Induction of Donor‐Specific Tolerance to Islet Allografts in Nonhuman Primates

A bstract : Pancreatic tissue grafting is by far the most physiological therapeutic solution to the insulin deficiency of diabetes. Recent clinical trials have indicated somewhat successful use of nonsteroidal immunosuppressive regimens and a successful nonhuman primate trial using CD154 for costimulation blockade was reported. However, these protocols need to be replaced with safe and efficacious ones in which long‐term allotolerance would make these treatments routine in a clinical setting.

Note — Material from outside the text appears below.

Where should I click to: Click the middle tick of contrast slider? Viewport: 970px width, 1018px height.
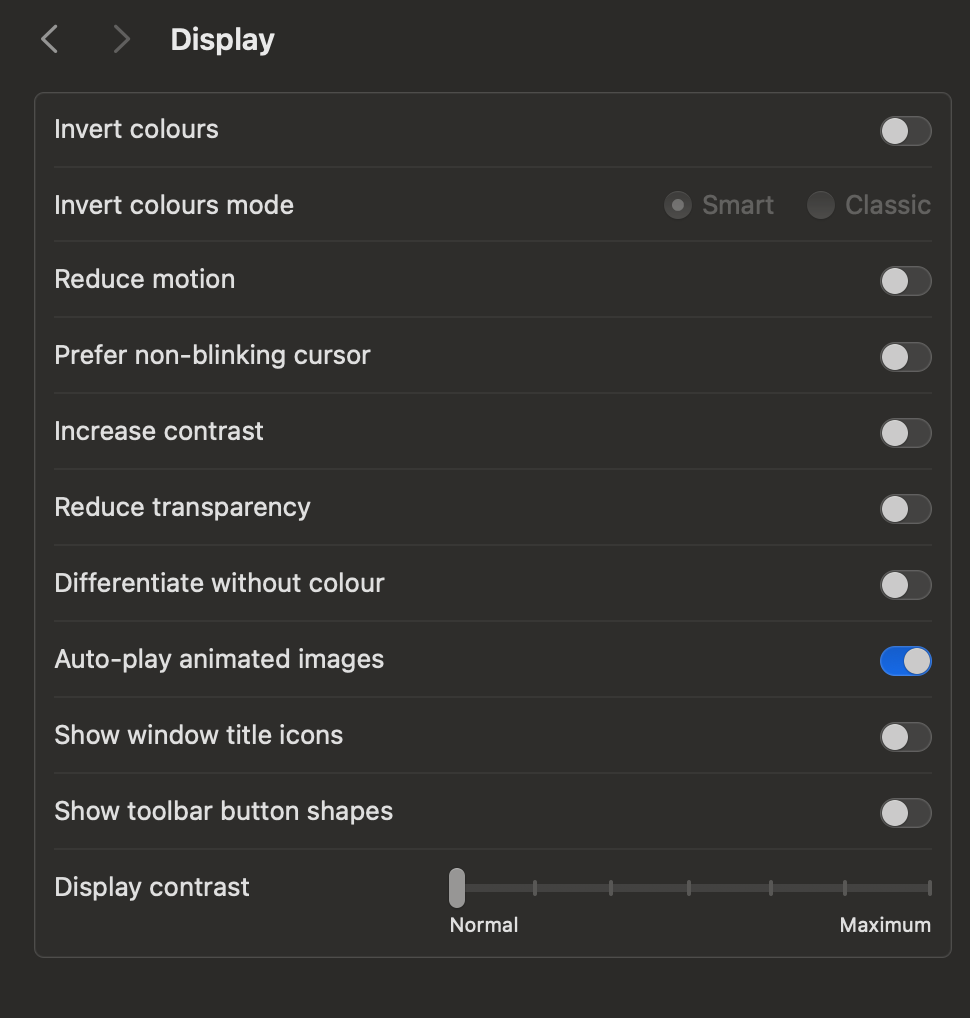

With the specific objective of testing whether peripheral infusions of stem cells or stem cell fractions in conjunction with islet allografting would induce allograft tolerance, we have established a macaque diabetic model. The macaques were rendered diabetic by streptozotocin and required daily doses of insulin to maintain lower blood glucose levels. The diabetic macaques then received islets and stem cells from unrelated and MHC‐mismatched donors without any immunosuppression. In our initial analysis, 5 of 7 macaques that received stem cell infusions at the time of islet allografting have shown allograft survival longer than the group of macaques that received islets without the stem cell infusion. One of these five macaques has been normoglycemic for 10 months, with no exogenous insulin. This macaque received stem cell population enriched for CD34 + cells with depletion of CD18 cells, which have shown low or no allostimulatory potential in mixed lymphocyte cultures. Increased levels in insulin and C‐peptide levels were shown in the macaques after islet transplantation.